QUOTED PASSAGE start
18th Century Chatelaines & Equipage

An item worn at the waist, often carrying small sewing tools, watches, and other objects, suspended from chains. The 18th century term seems to be “equipage,” as we see in this description from Town Eclogues: Thursday; the Bassette-Table, by Lady Mary Wortley Montagu:

Behold this equipage by MATHERS wrought
With fifty guineas (a great pen'orth!) bought!
See on the tooth-pick MARS and CUPID strive,
And both the struggling figures seem to liue.
Upon the bottom see the Queen's bright face;
A myrtle foliage round the thimble case;
JOVE, JOVE himself does on the scissars shine,
The metal and the workmanship divine.

However, it should be noted that, while what we call a “chatelaine” seems to be called an “equipage” (at least in the instance above, as well as in some advertisements (Boston News Letter, April 28, 1768), it should be noted that not every reference to an “equipage” is, in fact, what we would call a “chatelaine.” The Dictionary of Traded Goods and Commodities, 1550-1820 points out that it was “an umbrella term that was applied to almost any set of APPAREL or equipment. For example, one advertisement was for 'elegant Tea and Coffee equipages, painted after the Dresden manner' [Newspapers (1780)], another by a 'Coach & Harness Maker' was just for 'all sorts of Equipages in the Compleatest manner' [Tradecards (18c.)], leaving it to the reader to deduce what might be included.”
QUOTED PASSAGE end
> _STATED TASK 1_: Express the records as a JSON list of strings, one string for each line, leaving out blank lines, starting at the line containing "Click the Scheme" and ending at the line containing "Open the notepad".
MATERIAL PROVIDED start
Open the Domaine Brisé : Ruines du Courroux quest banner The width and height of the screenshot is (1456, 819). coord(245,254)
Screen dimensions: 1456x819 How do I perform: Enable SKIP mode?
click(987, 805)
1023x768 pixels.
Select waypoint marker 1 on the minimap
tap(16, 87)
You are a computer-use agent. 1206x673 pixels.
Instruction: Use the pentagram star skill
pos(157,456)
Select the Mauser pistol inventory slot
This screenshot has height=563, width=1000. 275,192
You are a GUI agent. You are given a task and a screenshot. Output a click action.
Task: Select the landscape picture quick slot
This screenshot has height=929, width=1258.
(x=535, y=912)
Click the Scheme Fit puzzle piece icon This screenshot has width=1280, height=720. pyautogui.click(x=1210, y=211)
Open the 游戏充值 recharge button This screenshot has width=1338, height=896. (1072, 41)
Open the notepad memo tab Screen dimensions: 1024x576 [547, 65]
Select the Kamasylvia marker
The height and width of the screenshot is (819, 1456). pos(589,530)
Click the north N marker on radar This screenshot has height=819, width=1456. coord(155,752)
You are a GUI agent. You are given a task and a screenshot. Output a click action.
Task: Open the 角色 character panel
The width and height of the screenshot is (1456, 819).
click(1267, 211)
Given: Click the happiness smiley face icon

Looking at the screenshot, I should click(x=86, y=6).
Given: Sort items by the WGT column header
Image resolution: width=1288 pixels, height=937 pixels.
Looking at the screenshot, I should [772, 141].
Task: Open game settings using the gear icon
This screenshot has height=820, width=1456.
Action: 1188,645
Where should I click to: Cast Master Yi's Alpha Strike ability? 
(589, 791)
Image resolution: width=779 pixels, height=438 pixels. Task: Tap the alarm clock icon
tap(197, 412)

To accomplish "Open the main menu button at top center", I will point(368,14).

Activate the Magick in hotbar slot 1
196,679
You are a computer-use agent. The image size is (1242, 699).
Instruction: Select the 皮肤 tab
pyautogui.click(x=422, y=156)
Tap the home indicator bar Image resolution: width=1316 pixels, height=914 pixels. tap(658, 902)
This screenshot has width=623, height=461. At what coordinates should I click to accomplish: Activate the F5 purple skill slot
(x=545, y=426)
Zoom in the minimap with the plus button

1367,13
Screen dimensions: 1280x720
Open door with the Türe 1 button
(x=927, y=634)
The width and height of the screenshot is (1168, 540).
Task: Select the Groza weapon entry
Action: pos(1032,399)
MATERIAL PROVIDED end
> _STATED TASK 2_: Write out the whole text on 18th-century chatelaines and equipage word for word.

> _TASK RESULT 1_:
[
  "Click the Scheme Fit puzzle piece icon This screenshot has width=1280, height=720. pyautogui.click(x=1210, y=211)",
  "Open the 游戏充值 recharge button This screenshot has width=1338, height=896. (1072, 41)",
  "Open the notepad memo tab Screen dimensions: 1024x576 [547, 65]"
]

> _TASK RESULT 2_:
18th Century Chatelaines & Equipage

An item worn at the waist, often carrying small sewing tools, watches, and other objects, suspended from chains. The 18th century term seems to be “equipage,” as we see in this description from Town Eclogues: Thursday; the Bassette-Table, by Lady Mary Wortley Montagu:

Behold this equipage by MATHERS wrought
With fifty guineas (a great pen'orth!) bought!
See on the tooth-pick MARS and CUPID strive,
And both the struggling figures seem to liue.
Upon the bottom see the Queen's bright face;
A myrtle foliage round the thimble case;
JOVE, JOVE himself does on the scissars shine,
The metal and the workmanship divine.

However, it should be noted that, while what we call a “chatelaine” seems to be called an “equipage” (at least in the instance above, as well as in some advertisements (Boston News Letter, April 28, 1768), it should be noted that not every reference to an “equipage” is, in fact, what we would call a “chatelaine.” The Dictionary of Traded Goods and Commodities, 1550-1820 points out that it was “an umbrella term that was applied to almost any set of APPAREL or equipment. For example, one advertisement was for 'elegant Tea and Coffee equipages, painted after the Dresden manner' [Newspapers (1780)], another by a 'Coach & Harness Maker' was just for 'all sorts of Equipages in the Compleatest manner' [Tradecards (18c.)], leaving it to the reader to deduce what might be included.”